Rewrite the records below with every "GUI agent" changed to "screen agent" and nothing else altered.

━━━ Data lines ━━━

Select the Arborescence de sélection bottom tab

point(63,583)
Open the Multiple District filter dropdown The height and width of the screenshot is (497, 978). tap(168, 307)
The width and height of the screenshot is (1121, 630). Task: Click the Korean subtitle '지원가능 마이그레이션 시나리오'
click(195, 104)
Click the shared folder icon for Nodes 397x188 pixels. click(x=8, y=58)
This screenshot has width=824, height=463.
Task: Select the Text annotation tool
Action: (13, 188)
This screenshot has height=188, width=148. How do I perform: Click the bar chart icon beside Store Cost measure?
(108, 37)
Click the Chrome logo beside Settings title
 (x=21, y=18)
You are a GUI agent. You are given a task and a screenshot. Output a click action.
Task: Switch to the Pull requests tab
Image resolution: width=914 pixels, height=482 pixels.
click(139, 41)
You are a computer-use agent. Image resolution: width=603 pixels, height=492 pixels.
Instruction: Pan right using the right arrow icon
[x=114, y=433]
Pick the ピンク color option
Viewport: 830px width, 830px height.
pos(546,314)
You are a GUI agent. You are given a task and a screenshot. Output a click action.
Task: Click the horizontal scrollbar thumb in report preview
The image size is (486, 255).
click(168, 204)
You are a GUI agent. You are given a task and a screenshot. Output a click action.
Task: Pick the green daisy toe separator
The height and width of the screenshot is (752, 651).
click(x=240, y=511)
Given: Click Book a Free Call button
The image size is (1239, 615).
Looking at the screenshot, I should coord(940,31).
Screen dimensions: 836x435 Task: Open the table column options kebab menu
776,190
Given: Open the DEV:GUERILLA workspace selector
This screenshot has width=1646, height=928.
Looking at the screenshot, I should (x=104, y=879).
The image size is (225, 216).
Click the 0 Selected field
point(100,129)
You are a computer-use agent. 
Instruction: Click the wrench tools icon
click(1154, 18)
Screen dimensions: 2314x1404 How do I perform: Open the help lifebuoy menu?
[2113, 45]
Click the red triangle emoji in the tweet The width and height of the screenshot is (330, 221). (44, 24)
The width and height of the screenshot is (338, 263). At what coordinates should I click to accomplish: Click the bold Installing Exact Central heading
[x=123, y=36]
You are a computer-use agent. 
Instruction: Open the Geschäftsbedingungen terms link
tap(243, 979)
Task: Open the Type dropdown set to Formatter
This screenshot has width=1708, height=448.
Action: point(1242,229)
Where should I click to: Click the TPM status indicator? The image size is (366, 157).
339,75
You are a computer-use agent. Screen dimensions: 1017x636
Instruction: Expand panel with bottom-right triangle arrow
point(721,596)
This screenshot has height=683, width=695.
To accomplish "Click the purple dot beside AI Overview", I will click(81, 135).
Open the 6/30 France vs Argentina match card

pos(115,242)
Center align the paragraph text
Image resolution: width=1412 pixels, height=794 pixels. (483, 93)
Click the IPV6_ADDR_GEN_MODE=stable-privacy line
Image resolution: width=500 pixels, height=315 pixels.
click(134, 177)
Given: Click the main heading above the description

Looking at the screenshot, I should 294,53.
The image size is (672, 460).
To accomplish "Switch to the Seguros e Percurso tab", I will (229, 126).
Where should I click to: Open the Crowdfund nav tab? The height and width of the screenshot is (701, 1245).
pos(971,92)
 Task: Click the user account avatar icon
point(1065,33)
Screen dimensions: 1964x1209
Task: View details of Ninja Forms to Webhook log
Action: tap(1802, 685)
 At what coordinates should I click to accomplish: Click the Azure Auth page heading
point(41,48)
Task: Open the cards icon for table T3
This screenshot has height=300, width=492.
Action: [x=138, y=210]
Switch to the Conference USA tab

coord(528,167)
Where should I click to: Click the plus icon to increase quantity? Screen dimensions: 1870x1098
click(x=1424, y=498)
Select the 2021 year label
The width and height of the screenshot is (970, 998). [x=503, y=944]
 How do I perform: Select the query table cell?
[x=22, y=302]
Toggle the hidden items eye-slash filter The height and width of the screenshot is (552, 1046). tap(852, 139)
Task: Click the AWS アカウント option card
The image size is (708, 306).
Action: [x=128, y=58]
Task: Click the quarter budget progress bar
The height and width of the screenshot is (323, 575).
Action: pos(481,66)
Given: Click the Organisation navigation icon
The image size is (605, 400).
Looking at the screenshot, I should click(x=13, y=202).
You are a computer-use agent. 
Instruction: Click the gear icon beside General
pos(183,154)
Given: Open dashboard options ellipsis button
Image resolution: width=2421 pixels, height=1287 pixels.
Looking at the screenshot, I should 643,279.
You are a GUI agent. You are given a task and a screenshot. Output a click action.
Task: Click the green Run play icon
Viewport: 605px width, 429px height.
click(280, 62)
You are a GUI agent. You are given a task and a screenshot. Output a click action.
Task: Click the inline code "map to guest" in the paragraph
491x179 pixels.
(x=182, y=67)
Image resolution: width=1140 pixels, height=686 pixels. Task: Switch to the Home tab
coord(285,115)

━━━

Written solution
Select the Arborescence de sélection bottom tab

point(63,583)
Open the Multiple District filter dropdown The height and width of the screenshot is (497, 978). tap(168, 307)
The width and height of the screenshot is (1121, 630). Task: Click the Korean subtitle '지원가능 마이그레이션 시나리오'
click(195, 104)
Click the shared folder icon for Nodes 397x188 pixels. click(x=8, y=58)
This screenshot has width=824, height=463.
Task: Select the Text annotation tool
Action: (13, 188)
This screenshot has height=188, width=148. How do I perform: Click the bar chart icon beside Store Cost measure?
(108, 37)
Click the Chrome logo beside Settings title
 (x=21, y=18)
You are a screen agent. You are given a task and a screenshot. Output a click action.
Task: Switch to the Pull requests tab
Image resolution: width=914 pixels, height=482 pixels.
click(139, 41)
You are a computer-use agent. Image resolution: width=603 pixels, height=492 pixels.
Instruction: Pan right using the right arrow icon
[x=114, y=433]
Pick the ピンク color option
Viewport: 830px width, 830px height.
pos(546,314)
You are a screen agent. You are given a task and a screenshot. Output a click action.
Task: Click the horizontal scrollbar thumb in report preview
The image size is (486, 255).
click(168, 204)
You are a screen agent. You are given a task and a screenshot. Output a click action.
Task: Pick the green daisy toe separator
The height and width of the screenshot is (752, 651).
click(x=240, y=511)
Given: Click Book a Free Call button
The image size is (1239, 615).
Looking at the screenshot, I should coord(940,31).
Screen dimensions: 836x435 Task: Open the table column options kebab menu
776,190
Given: Open the DEV:GUERILLA workspace selector
This screenshot has width=1646, height=928.
Looking at the screenshot, I should (x=104, y=879).
The image size is (225, 216).
Click the 0 Selected field
point(100,129)
You are a computer-use agent. 
Instruction: Click the wrench tools icon
click(1154, 18)
Screen dimensions: 2314x1404 How do I perform: Open the help lifebuoy menu?
[2113, 45]
Click the red triangle emoji in the tweet The width and height of the screenshot is (330, 221). (44, 24)
The width and height of the screenshot is (338, 263). At what coordinates should I click to accomplish: Click the bold Installing Exact Central heading
[x=123, y=36]
You are a computer-use agent. 
Instruction: Open the Geschäftsbedingungen terms link
tap(243, 979)
Task: Open the Type dropdown set to Formatter
This screenshot has width=1708, height=448.
Action: point(1242,229)
Where should I click to: Click the TPM status indicator? The image size is (366, 157).
339,75
You are a computer-use agent. Screen dimensions: 1017x636
Instruction: Expand panel with bottom-right triangle arrow
point(721,596)
This screenshot has height=683, width=695.
To accomplish "Click the purple dot beside AI Overview", I will click(81, 135).
Open the 6/30 France vs Argentina match card

pos(115,242)
Center align the paragraph text
Image resolution: width=1412 pixels, height=794 pixels. (483, 93)
Click the IPV6_ADDR_GEN_MODE=stable-privacy line
Image resolution: width=500 pixels, height=315 pixels.
click(134, 177)
Given: Click the main heading above the description

Looking at the screenshot, I should 294,53.
The image size is (672, 460).
To accomplish "Switch to the Seguros e Percurso tab", I will (229, 126).
Where should I click to: Open the Crowdfund nav tab? The height and width of the screenshot is (701, 1245).
pos(971,92)
 Task: Click the user account avatar icon
point(1065,33)
Screen dimensions: 1964x1209
Task: View details of Ninja Forms to Webhook log
Action: tap(1802, 685)
 At what coordinates should I click to accomplish: Click the Azure Auth page heading
point(41,48)
Task: Open the cards icon for table T3
This screenshot has height=300, width=492.
Action: [x=138, y=210]
Switch to the Conference USA tab

coord(528,167)
Where should I click to: Click the plus icon to increase quantity? Screen dimensions: 1870x1098
click(x=1424, y=498)
Select the 2021 year label
The width and height of the screenshot is (970, 998). [x=503, y=944]
 How do I perform: Select the query table cell?
[x=22, y=302]
Toggle the hidden items eye-slash filter The height and width of the screenshot is (552, 1046). tap(852, 139)
Task: Click the AWS アカウント option card
The image size is (708, 306).
Action: [x=128, y=58]
Task: Click the quarter budget progress bar
The height and width of the screenshot is (323, 575).
Action: pos(481,66)
Given: Click the Organisation navigation icon
The image size is (605, 400).
Looking at the screenshot, I should click(x=13, y=202).
You are a computer-use agent. 
Instruction: Click the gear icon beside General
pos(183,154)
Given: Open dashboard options ellipsis button
Image resolution: width=2421 pixels, height=1287 pixels.
Looking at the screenshot, I should 643,279.
You are a screen agent. You are given a task and a screenshot. Output a click action.
Task: Click the green Run play icon
Viewport: 605px width, 429px height.
click(280, 62)
You are a screen agent. You are given a task and a screenshot. Output a click action.
Task: Click the inline code "map to guest" in the paragraph
491x179 pixels.
(x=182, y=67)
Image resolution: width=1140 pixels, height=686 pixels. Task: Switch to the Home tab
coord(285,115)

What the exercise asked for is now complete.